**Directions**.
Would you write out all of the data exactly as it appears below?

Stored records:
☆ ☆ ☆ ☆ ☆

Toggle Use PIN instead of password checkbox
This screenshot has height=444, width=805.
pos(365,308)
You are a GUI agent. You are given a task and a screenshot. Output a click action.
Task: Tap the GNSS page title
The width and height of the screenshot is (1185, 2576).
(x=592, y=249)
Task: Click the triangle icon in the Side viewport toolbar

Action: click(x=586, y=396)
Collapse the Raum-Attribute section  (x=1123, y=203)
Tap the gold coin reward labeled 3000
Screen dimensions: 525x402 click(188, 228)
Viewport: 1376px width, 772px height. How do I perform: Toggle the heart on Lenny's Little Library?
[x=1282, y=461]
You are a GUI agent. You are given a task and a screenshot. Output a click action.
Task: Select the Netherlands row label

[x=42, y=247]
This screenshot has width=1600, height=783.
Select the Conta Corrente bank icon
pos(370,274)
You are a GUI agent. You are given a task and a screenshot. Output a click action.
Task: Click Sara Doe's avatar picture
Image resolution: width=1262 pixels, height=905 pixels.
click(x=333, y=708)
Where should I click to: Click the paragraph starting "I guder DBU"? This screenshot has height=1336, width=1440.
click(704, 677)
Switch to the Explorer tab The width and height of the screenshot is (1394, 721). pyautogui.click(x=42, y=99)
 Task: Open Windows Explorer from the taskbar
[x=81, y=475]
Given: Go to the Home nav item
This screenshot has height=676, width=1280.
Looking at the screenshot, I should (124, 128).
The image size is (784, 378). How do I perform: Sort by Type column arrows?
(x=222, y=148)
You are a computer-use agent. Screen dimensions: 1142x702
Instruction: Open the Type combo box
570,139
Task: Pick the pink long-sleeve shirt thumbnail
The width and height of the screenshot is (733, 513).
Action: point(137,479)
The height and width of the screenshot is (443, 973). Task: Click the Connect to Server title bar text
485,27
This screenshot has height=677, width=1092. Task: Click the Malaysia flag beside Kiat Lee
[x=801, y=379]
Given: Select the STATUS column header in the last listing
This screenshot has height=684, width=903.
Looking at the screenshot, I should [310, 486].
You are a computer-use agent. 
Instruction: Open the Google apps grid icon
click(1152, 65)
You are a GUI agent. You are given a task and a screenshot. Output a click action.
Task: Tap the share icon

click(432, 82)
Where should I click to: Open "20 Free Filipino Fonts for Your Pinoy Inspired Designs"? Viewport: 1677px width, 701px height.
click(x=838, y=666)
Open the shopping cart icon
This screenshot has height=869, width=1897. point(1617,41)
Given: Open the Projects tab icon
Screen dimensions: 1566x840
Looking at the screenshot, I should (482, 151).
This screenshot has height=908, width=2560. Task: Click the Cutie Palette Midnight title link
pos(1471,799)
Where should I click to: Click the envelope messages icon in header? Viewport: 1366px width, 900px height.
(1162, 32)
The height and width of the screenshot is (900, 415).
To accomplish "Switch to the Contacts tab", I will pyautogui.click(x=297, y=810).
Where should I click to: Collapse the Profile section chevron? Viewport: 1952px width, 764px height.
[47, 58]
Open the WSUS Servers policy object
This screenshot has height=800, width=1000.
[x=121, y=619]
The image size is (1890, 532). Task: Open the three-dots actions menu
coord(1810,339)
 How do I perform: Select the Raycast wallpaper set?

☆ ☆ ☆ ☆ ☆

**Task output**.
Toggle Use PIN instead of password checkbox
This screenshot has height=444, width=805.
pos(365,308)
You are a GUI agent. You are given a task and a screenshot. Output a click action.
Task: Tap the GNSS page title
The width and height of the screenshot is (1185, 2576).
(x=592, y=249)
Task: Click the triangle icon in the Side viewport toolbar

Action: click(x=586, y=396)
Collapse the Raum-Attribute section  (x=1123, y=203)
Tap the gold coin reward labeled 3000
Screen dimensions: 525x402 click(188, 228)
Viewport: 1376px width, 772px height. How do I perform: Toggle the heart on Lenny's Little Library?
[x=1282, y=461]
You are a GUI agent. You are given a task and a screenshot. Output a click action.
Task: Select the Netherlands row label

[x=42, y=247]
This screenshot has width=1600, height=783.
Select the Conta Corrente bank icon
pos(370,274)
You are a GUI agent. You are given a task and a screenshot. Output a click action.
Task: Click Sara Doe's avatar picture
Image resolution: width=1262 pixels, height=905 pixels.
click(x=333, y=708)
Where should I click to: Click the paragraph starting "I guder DBU"? This screenshot has height=1336, width=1440.
click(704, 677)
Switch to the Explorer tab The width and height of the screenshot is (1394, 721). pyautogui.click(x=42, y=99)
 Task: Open Windows Explorer from the taskbar
[x=81, y=475]
Given: Go to the Home nav item
This screenshot has height=676, width=1280.
Looking at the screenshot, I should (124, 128).
The image size is (784, 378). How do I perform: Sort by Type column arrows?
(x=222, y=148)
You are a computer-use agent. Screen dimensions: 1142x702
Instruction: Open the Type combo box
570,139
Task: Pick the pink long-sleeve shirt thumbnail
The width and height of the screenshot is (733, 513).
Action: point(137,479)
The height and width of the screenshot is (443, 973). Task: Click the Connect to Server title bar text
485,27
This screenshot has height=677, width=1092. Task: Click the Malaysia flag beside Kiat Lee
[x=801, y=379]
Given: Select the STATUS column header in the last listing
This screenshot has height=684, width=903.
Looking at the screenshot, I should [310, 486].
You are a computer-use agent. 
Instruction: Open the Google apps grid icon
click(1152, 65)
You are a GUI agent. You are given a task and a screenshot. Output a click action.
Task: Tap the share icon

click(432, 82)
Where should I click to: Open "20 Free Filipino Fonts for Your Pinoy Inspired Designs"? Viewport: 1677px width, 701px height.
click(x=838, y=666)
Open the shopping cart icon
This screenshot has height=869, width=1897. point(1617,41)
Given: Open the Projects tab icon
Screen dimensions: 1566x840
Looking at the screenshot, I should (482, 151).
This screenshot has height=908, width=2560. Task: Click the Cutie Palette Midnight title link
pos(1471,799)
Where should I click to: Click the envelope messages icon in header? Viewport: 1366px width, 900px height.
(1162, 32)
The height and width of the screenshot is (900, 415).
To accomplish "Switch to the Contacts tab", I will pyautogui.click(x=297, y=810).
Where should I click to: Collapse the Profile section chevron? Viewport: 1952px width, 764px height.
[47, 58]
Open the WSUS Servers policy object
This screenshot has height=800, width=1000.
[x=121, y=619]
The image size is (1890, 532). Task: Open the three-dots actions menu
coord(1810,339)
 How do I perform: Select the Raycast wallpaper set?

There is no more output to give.